Effect of cattle treatment coverage (%) on the incidence of HAT cases: the number of cattle treated in 2006 in Kaberamaido was 27,990 out of total population of 71,741 (39.0%). Figure 3 summarizes cattle distribution and percent of cattle treated by subcounty. Percentage of cattle treated by subcounty varied from 24% (2,419/10,022) for Bululu (lowest) to 55.6% (5,998/10,779) for Ochero (highest), with a median coverage of 42% in Anyara and Alwa (Figure 3, Figure 4 and Figure 5). During pre-intervention (2004-2005) the average HAT incidence by subcounty varied from 1, 329 to 721 HAT case per 100,000 people in Kobulubulu, Alwa and Otuboi subcounties, respectively (Figure 3). During post intervention (2007-2009) the HAT incidence varied from 1 to 328 and 413 cases per 100,000 people in Ochero, Otuboi and Alwa subcounties, respectively (Figure 3). During intervention (2006), the average HAT incidence ranged from 1 HAT case per 100,000 people in 3 subcounties (Bululu, Kobulubulu and Ochero) to 126 and 329 HAT cases/100,000 people in Otuboi and Alwa subcounties, respectively. The average HAT incidence in Anyara, Kalaki and Kaberamaido subcounties was 21, 51 and 93 cases per 100,000 people, respectively. The impact of percent of cattle treated by subcounty on HAT cases reported was assessed using Generalized Estimating Equation (GEE). Adjusting for the proportion of cattle treated, time over the study period was associated with a decrease in HAT cases as implied by the negative parameter estimate (-0.0424) although the difference in number of cases over the years was not statistically significant (p = 0.3025). Overall, time (in years) and proportion of cattle treated were not significantly associated with HAT cases (p = 0.1758 and 0.5242, respectively). Adjusting for time, the proportion of cattle treated was not statistically significantly associated (p=0.4639) with HAT cases. A positive parameter estimate (1.2749) implied that HAT cases were more where more cattle were treated. The cumulative incidence of HAT cases in Kaberamaido district over the study period (2004-2009) is summarized by subcounty and cattle population (Figure 4) and by percent of cattle treated (Figure 5).

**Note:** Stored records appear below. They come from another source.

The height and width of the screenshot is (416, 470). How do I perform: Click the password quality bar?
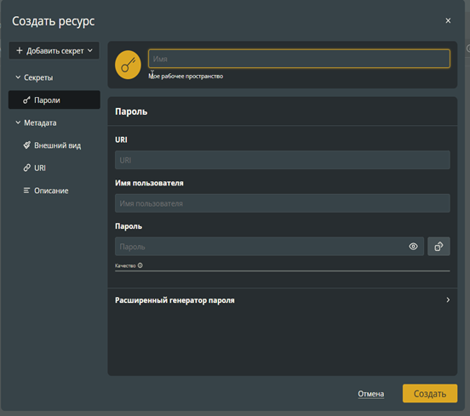[283, 271]
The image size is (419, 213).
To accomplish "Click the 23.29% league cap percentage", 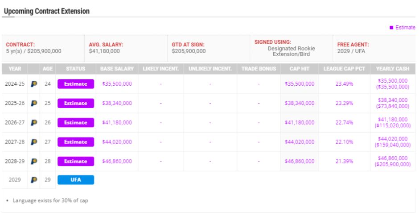I will tap(344, 103).
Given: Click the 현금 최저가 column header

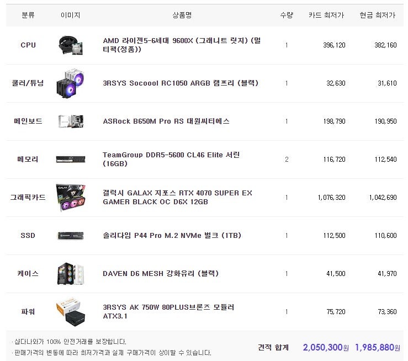Looking at the screenshot, I should tap(378, 15).
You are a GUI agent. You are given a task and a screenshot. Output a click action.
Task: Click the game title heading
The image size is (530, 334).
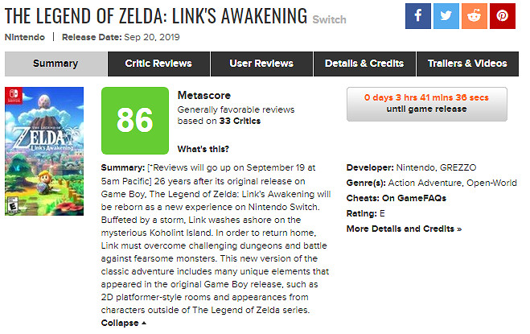coord(157,15)
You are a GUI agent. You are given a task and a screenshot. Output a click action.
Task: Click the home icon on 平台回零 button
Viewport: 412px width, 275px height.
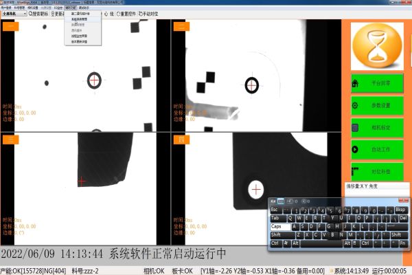coord(355,84)
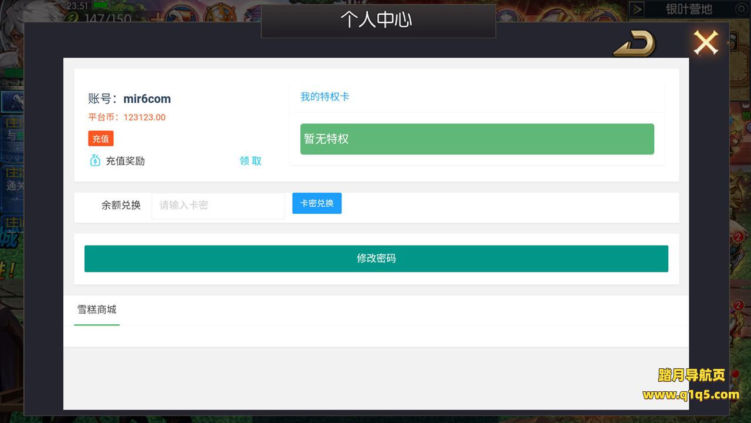
Task: Open the 我的特权卡 section header
Action: pos(325,97)
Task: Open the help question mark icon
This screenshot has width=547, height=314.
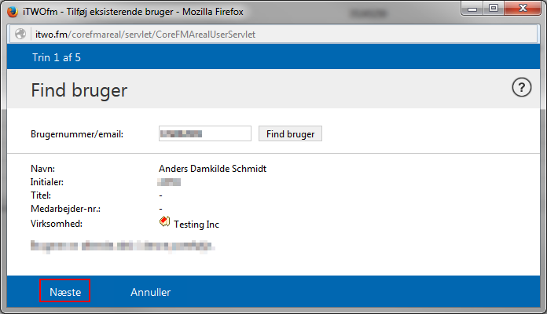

Effect of distance from residence to HAT reporting Lwala medical center on the incidence of HAT cases: the distance travelled from residence of cases to medical center (Lwala hospital) where HAT cases were reported ranged from 3.2 Km in Lwala parish in Otuboi subcounty to 73.5 Km in Kagaa parish, Ochero subcounty. The mean distance travelled was 24.7 Km. The majority of cases (95%) lived within a range of 19.2 km and 30.2 Km from Lwala hospital. The impact of distance (Kilometers) from residence to HAT reporting medical center on the incidence of HAT cases was assessed using Generalized Estimating Equation (GEE) and the empirical standard error estimates were evaluated. Distance was statistically significantly associated (p =0.0002) with a decrease in HAT cases as implied by the negative parameter estimate (-0.0256, 95% CI -0.0389, -0.0123). The greater the distance from Lwala hospital, the fewer the number of cases reported. Overall distance was found to be statistically significantly associated (p=0.0049) with the number of HAT cases reported.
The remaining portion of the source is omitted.